Many of Whittier's early discarded verses are of a rather gruesome sort, but more are inspired by contemplation of sublime themes, like this apostrophe to "Eternity," which was published in the "New England Review" in 1831:—
ETERNITY
Boundless eternity! the wingéd sands
That mark the silent lapse of flitting time
Are not for thee; thine awful empire stands
From age to age, unchangeable, sublime;
Thy domes are spread where thought can never climb,
In clouds and darkness where vast pillars rest.
I may not fathom thee: 't would seem a crime
Thy being of its mystery to divest
Or boldly lift thine awful veil with hands unblest.
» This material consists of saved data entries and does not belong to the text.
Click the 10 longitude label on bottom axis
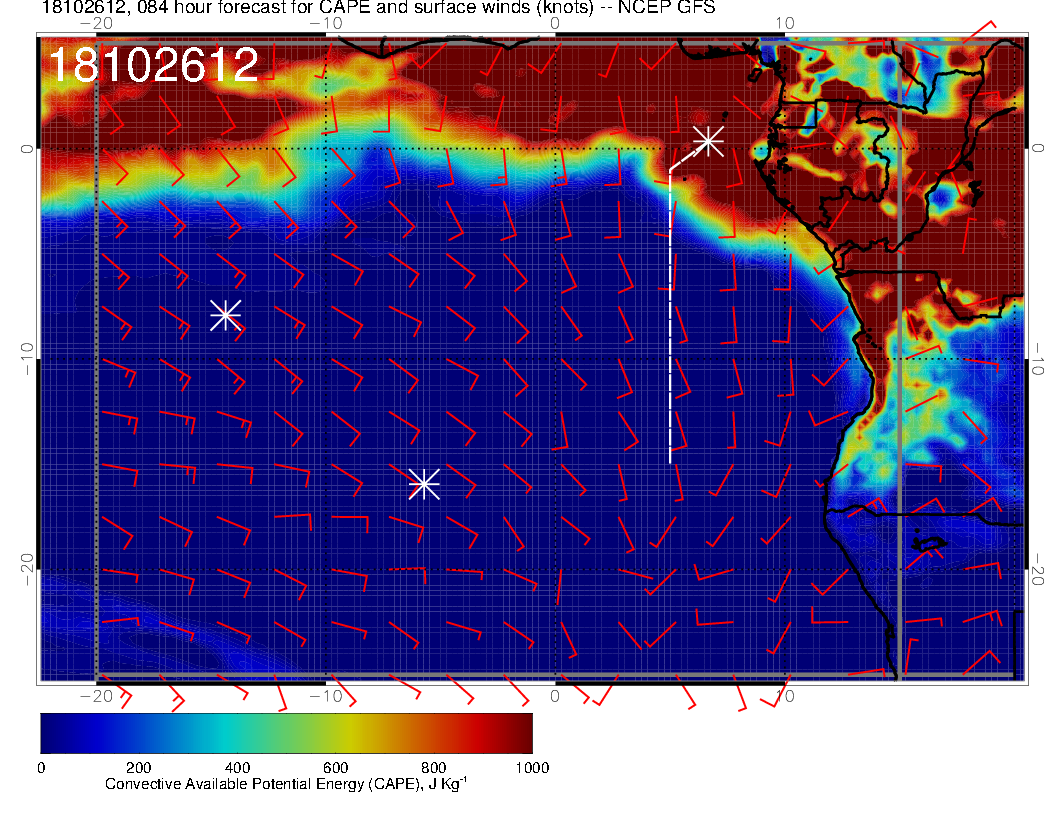pyautogui.click(x=785, y=695)
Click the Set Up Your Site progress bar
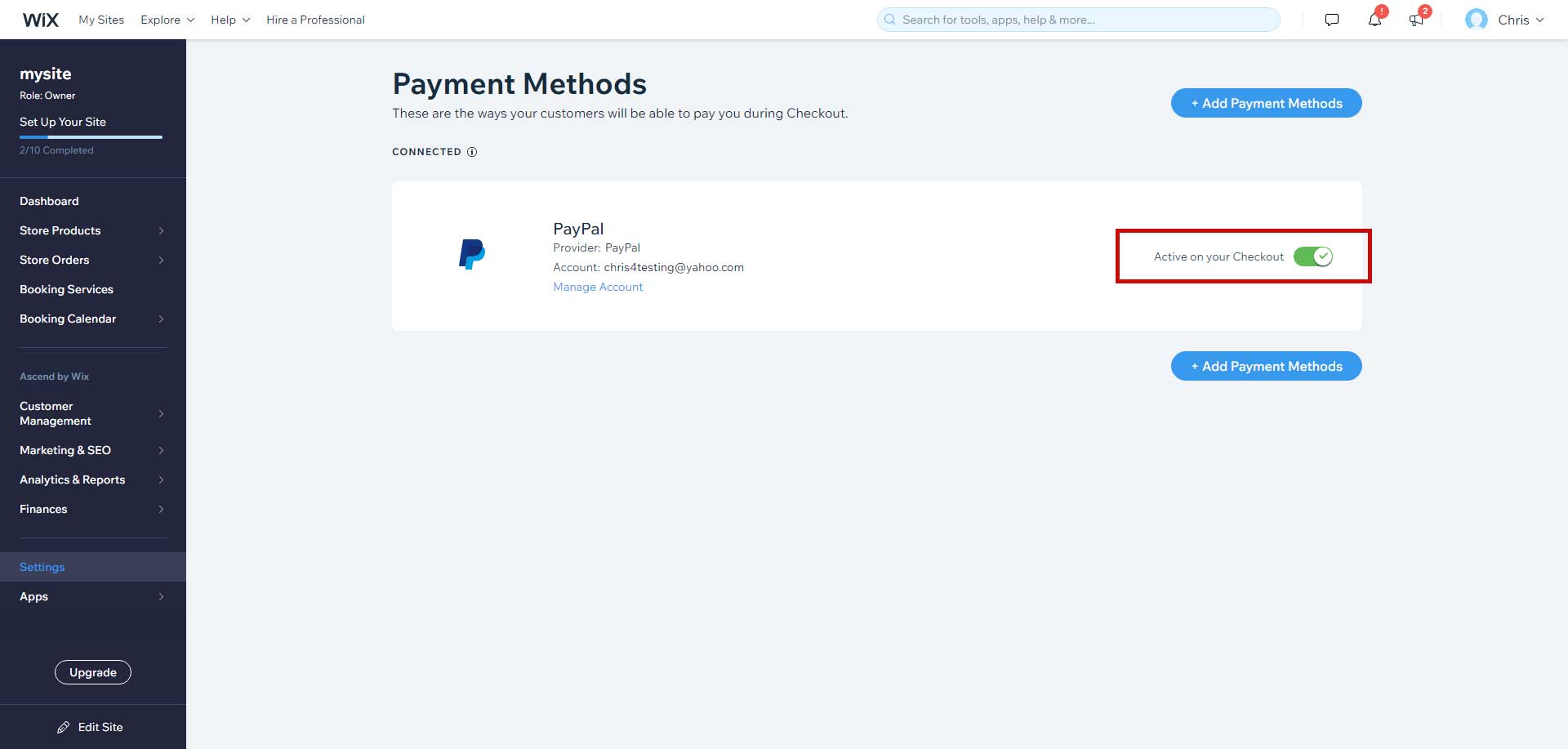Viewport: 1568px width, 749px height. 91,136
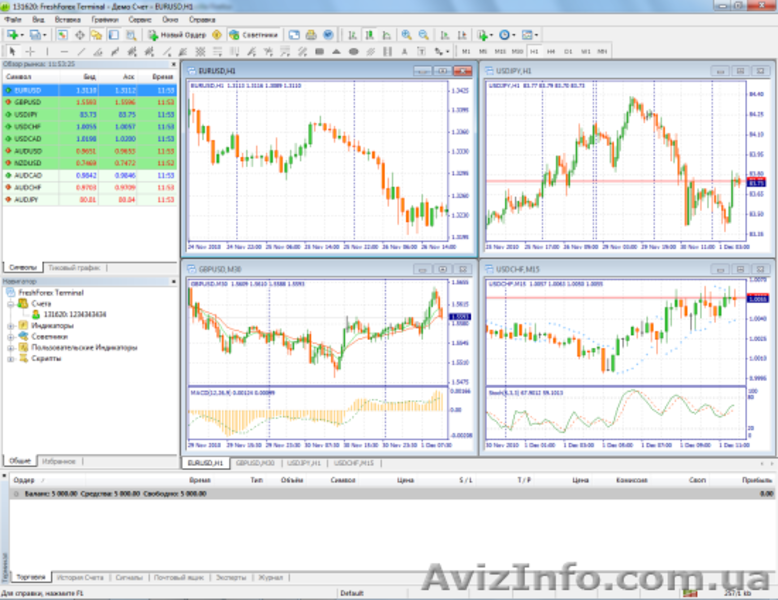Select the arrow cursor tool
778x600 pixels.
12,50
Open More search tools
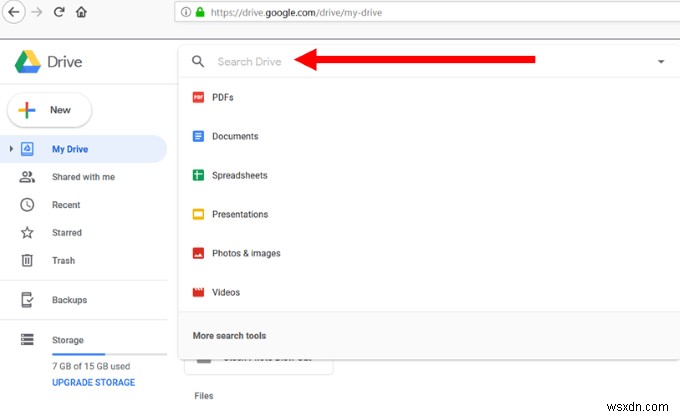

Thy ruins are the wrecks of systems; suns
Blaze a brief space of age, and are not;
Worlds crumble and decay, creation runs
To waste—then perishes and is forgot;
Yet thou, all changeless, heedest not the blot.
Heaven speaks once more in thunder; empty space
Trembles and wakes; new worlds in ether float,
Teeming with new creative life, and trace
Their mighty circles, which others shall displace.
Thine age is youth, thy youth is hoary age,
Ever beginning, never ending, thou
Bearest inscribed upon thy ample page,
Yesterday, forever, but as now
Thou art, thou hast been, shall be: though
I feel myself immortal, when on thee
I muse, I shrink to nothingness, and bow
Myself before thee, dread Eternity,
With God coeval, coexisting, still to be.
I go with thee till time shall be no more,
I stand with thee on Time's remotest age,
Ten thousand years, ten thousand times told o'er;
Still, still with thee my onward course I urge;
And now no longer hear the surge
Of Time's light billows breaking on the shore
Of distant earth; no more the solemn dirge—
Requiem of worlds, when such are numbered o'er—
Steals by: still thou art on forever more.
From that dim distance I turn to gaze
With fondly searching glance, upon the spot
Of brief existence, when I met the blaze
Of morning, bursting on my humble cot,
And gladness whispered of my happy lot;
And now 't is dwindled to a point—a speck—
And now 't is nothing, and my eye may not
Longer distinguish it amid the wreck
Of worlds in ruins, crushed at the Almighty's beck.
Time—what is time to thee? a passing thought
To twice ten thousand ages—a faint spark
To twice ten thousand suns; a fibre wrought
Into the web of infinite—a cork
Balanced against a world: we hardly mark
Its being—even its name hath ceased to be;
Thy wave hath swept it from us, thy dark
Mantle of years, in dim obscurity
Hath shrouded it around: Time—what is Time to thee!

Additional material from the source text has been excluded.